Tunisie: un blogueur emprisonné après avoir critiqué un magistrat
Human Rights Watch a appelé mardi la Tunisie à « abroger les lois restreignant la liberté d’expression » après la condamnation à deux ans de prison ferme d’un blogueur ayant reproché avec véhémence à un magistrat de ne pas enquêter sur un imam.
Dans une vidéo mise en ligne sur Facebook, puis retirée par son auteur mais relayée par d’autres internautes, cet imam a tenu des propos justifiant le meurtre de personnes insultant ou caricaturant le prophète Mahomet.
Il s’exprimait en référence à la décapitation de l’enseignant français Samuel Paty, décapité le 16 octobre après avoir montré des caricatures du prophète musulman lors d’un cours sur la liberté d’expression.
Wajdi Mahouechi, 31 ans, qui exprime régulièrement ses opinions sur Facebook, a réagi en déplorant le manque de réaction de la justice vis-à-vis de cet imam, qui faisait selon lui l’apologie du terrorisme.
Dans une vidéo mise en ligne le 1er novembre, M. Mahouechi a insulté un magistrat, l’accusant d’être trop « lâche » pour enquêter sur cet imam.
Dès le lendemain, M. Mahouechi a été lui-même arrêté et interrogé par les services de lutte contre le terrorisme et la criminalité organisée, selon HRW.
Le 12 novembre, le tribunal de première instance de Tunis l’a condamné à deux ans de prison ferme, a indiqué à l’AFP le porte-parole du tribunal Mohsen Dali.

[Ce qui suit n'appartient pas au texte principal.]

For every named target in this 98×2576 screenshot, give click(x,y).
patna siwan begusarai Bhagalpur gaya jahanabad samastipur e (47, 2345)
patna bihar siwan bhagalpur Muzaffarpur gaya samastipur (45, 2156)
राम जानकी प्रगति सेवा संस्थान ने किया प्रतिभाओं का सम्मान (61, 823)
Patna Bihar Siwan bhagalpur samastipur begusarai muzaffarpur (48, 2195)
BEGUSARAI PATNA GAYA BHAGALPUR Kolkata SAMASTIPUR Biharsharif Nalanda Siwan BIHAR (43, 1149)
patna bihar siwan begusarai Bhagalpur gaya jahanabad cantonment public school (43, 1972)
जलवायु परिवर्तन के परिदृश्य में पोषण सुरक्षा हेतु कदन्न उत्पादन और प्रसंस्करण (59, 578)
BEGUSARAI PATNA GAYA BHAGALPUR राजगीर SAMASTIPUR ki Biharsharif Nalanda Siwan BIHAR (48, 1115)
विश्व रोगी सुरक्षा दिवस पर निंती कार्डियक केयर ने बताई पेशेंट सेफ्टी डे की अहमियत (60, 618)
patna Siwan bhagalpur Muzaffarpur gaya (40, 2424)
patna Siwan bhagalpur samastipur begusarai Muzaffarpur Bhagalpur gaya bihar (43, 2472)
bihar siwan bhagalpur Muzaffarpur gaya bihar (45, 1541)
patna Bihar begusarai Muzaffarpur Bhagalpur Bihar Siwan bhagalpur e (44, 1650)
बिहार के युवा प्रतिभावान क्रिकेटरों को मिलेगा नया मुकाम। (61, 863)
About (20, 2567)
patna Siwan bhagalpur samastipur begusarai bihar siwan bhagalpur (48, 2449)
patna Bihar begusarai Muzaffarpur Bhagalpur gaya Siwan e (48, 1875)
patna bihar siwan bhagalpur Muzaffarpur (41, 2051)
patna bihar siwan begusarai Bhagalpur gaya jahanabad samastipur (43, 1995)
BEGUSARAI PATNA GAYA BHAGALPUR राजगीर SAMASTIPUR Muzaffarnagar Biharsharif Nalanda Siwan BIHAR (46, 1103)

L’imam a également été poursuivi pour ses propos, a souligné M. Dali, qui n’a pas pu confirmer si ce dernier était libre ou en détention provisoire.
Il est notamment condamné pour « calomnie publique » et « outrage à un fonctionnaire », selon HRW, déplorant une peine particulièrement lourde.
« Les codes juridiques de la Tunisie regorgent de lois vagues que les autorités exploitent pour (…) faire taire les voix critiques », a estimé Eric Goldstein, directeur adjoint de la division Moyen-Orient et Afrique du Nord à HRW.
« Le Parlement devrait agir rapidement pour amender ou abroger des lois qui sont des reliques du régime autocratique évincé », a-t-il ajouté, alors que la Tunisie s’enorgueillit depuis sa révolution de 2011 d’une liberté d’expression sans précédent.
Selon HRW, depuis 2017, les tribunaux tunisiens ont condamné à la prison six personnes pour des propos critiques tenus publiquement sur les réseaux sociaux.
Amnesty International avait déploré de son côté début novembre les poursuites lancées en Tunisie contre 40 internautes ces deux dernières années pour de simples critiques envers les autorités, appelant Tunis à cesser de s’en prendre à la liberté d’expression sur la base de lois « obsolètes ».